Instructions for the task: What you return must be every line below that includes the word "chevron".

Source material:

====

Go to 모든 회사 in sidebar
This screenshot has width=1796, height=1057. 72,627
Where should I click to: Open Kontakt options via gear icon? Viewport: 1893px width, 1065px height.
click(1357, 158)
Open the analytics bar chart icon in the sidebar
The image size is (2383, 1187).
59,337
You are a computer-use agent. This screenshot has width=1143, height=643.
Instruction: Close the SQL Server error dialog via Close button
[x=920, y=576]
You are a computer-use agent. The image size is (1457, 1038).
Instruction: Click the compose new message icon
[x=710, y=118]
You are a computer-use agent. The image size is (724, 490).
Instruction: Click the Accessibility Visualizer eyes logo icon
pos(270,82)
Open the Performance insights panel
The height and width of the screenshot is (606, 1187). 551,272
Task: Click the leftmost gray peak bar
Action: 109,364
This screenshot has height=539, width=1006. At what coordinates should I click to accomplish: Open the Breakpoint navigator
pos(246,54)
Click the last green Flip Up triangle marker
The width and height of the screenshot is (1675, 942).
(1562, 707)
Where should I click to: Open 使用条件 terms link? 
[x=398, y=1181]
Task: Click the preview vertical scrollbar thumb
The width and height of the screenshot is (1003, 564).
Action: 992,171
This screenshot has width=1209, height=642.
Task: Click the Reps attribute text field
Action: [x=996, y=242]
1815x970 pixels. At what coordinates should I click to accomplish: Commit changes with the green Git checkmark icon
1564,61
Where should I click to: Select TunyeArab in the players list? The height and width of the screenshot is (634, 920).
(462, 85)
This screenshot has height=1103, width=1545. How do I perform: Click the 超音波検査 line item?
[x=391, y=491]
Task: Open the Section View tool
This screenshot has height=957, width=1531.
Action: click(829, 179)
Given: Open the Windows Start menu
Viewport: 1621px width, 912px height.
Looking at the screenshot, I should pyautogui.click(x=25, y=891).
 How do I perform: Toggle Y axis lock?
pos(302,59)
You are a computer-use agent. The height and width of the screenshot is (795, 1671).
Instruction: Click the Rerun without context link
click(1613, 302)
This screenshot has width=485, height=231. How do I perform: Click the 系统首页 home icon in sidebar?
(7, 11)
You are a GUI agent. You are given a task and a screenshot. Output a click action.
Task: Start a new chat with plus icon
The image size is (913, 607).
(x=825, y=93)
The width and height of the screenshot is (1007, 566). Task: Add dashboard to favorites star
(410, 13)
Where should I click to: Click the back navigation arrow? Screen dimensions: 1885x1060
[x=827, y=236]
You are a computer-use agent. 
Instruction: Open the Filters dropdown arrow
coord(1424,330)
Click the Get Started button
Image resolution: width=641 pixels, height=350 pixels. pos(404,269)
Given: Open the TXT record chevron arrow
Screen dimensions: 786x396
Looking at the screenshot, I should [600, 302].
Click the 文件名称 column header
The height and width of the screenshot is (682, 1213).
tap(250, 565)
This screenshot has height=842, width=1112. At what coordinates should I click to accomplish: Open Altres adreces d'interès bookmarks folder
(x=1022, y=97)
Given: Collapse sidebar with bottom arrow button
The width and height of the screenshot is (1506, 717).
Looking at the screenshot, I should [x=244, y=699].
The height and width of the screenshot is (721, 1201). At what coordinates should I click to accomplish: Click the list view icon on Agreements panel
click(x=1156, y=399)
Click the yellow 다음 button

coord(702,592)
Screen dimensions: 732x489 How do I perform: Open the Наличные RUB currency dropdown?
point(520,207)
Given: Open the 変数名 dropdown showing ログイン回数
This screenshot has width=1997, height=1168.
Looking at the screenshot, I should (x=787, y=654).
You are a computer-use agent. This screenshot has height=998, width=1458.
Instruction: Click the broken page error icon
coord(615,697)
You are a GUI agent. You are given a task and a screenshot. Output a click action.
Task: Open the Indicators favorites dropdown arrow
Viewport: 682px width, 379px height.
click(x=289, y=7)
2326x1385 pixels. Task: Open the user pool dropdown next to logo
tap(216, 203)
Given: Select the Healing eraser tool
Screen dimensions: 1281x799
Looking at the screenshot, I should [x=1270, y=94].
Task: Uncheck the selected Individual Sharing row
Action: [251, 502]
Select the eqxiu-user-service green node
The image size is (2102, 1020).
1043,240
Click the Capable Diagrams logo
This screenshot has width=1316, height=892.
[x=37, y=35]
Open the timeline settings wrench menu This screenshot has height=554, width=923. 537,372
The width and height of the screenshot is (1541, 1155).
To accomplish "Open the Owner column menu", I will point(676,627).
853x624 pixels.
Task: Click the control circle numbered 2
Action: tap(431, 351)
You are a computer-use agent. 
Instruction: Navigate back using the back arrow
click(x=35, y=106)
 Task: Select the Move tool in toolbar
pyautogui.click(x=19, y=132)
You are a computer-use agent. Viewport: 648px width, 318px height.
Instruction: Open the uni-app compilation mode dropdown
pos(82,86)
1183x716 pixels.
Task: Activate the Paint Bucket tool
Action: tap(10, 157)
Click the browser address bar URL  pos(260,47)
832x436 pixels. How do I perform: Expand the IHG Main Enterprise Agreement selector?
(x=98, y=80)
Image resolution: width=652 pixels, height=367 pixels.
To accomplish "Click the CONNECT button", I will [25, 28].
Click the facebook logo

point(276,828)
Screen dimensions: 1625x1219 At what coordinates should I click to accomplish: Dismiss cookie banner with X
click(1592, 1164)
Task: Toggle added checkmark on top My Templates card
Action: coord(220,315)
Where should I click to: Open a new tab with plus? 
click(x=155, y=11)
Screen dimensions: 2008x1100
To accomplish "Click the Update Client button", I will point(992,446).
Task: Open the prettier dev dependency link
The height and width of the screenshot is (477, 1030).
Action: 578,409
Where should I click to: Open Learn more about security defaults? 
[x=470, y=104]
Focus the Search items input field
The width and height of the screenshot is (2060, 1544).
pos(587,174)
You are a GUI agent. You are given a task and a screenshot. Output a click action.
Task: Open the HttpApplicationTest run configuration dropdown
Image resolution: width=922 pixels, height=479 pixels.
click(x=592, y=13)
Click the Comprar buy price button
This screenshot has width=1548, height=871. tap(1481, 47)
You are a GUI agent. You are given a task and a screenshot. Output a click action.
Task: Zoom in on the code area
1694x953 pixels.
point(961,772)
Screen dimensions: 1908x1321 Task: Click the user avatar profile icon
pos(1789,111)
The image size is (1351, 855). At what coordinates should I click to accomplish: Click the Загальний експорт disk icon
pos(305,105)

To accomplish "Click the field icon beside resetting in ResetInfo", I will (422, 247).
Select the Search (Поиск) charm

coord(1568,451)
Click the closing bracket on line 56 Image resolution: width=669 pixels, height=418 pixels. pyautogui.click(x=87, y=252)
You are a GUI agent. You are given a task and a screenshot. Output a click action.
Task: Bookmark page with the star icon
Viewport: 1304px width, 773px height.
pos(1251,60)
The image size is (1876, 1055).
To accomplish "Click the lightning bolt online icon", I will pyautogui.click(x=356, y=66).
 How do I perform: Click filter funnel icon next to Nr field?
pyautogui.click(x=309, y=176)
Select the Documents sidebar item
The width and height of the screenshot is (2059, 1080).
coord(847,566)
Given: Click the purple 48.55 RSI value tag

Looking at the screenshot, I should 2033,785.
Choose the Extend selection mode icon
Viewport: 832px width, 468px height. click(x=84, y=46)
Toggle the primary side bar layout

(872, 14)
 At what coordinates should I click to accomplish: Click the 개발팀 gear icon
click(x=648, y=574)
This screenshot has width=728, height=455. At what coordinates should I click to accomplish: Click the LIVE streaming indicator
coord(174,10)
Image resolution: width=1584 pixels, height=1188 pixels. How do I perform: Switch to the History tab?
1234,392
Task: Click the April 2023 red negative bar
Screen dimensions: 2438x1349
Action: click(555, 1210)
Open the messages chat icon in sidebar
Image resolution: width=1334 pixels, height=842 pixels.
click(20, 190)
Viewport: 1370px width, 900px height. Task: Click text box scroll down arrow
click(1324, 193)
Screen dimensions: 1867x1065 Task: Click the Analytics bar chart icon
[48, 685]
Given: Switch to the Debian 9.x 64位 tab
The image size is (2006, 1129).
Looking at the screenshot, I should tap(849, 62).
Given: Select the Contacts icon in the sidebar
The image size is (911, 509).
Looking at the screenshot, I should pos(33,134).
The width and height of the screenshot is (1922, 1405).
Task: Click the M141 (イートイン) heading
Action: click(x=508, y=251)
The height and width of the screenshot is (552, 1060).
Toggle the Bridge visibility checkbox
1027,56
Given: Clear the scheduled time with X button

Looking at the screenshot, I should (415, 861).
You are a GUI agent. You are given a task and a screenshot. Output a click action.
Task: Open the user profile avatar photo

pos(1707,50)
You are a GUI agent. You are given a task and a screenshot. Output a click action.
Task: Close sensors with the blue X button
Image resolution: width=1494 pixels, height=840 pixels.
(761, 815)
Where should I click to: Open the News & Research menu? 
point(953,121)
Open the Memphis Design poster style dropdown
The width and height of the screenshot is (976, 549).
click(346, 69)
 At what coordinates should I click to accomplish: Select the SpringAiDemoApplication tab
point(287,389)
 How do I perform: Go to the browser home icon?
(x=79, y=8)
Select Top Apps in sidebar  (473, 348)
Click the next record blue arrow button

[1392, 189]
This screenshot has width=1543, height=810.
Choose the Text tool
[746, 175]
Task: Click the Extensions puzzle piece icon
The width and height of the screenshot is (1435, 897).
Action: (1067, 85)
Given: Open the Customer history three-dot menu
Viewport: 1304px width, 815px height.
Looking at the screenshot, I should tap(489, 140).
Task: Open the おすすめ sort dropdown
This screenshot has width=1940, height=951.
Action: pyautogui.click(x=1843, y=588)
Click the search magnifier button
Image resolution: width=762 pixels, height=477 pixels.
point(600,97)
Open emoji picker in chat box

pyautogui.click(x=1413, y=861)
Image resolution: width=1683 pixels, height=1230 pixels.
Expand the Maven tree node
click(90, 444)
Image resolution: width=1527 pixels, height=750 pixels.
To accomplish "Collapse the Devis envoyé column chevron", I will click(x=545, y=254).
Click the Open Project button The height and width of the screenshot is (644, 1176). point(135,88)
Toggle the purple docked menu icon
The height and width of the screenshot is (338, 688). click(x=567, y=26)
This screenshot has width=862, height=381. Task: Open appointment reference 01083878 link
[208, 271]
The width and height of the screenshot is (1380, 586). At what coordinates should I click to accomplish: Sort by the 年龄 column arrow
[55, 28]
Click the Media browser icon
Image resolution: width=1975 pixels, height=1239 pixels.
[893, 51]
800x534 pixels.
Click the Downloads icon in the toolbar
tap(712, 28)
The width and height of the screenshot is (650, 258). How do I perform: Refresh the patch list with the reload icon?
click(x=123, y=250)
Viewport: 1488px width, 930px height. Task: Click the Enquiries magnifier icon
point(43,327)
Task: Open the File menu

====

Answer to this task:
Given: Open the TXT record chevron arrow
To accomplish "Collapse the Devis envoyé column chevron", I will click(x=545, y=254).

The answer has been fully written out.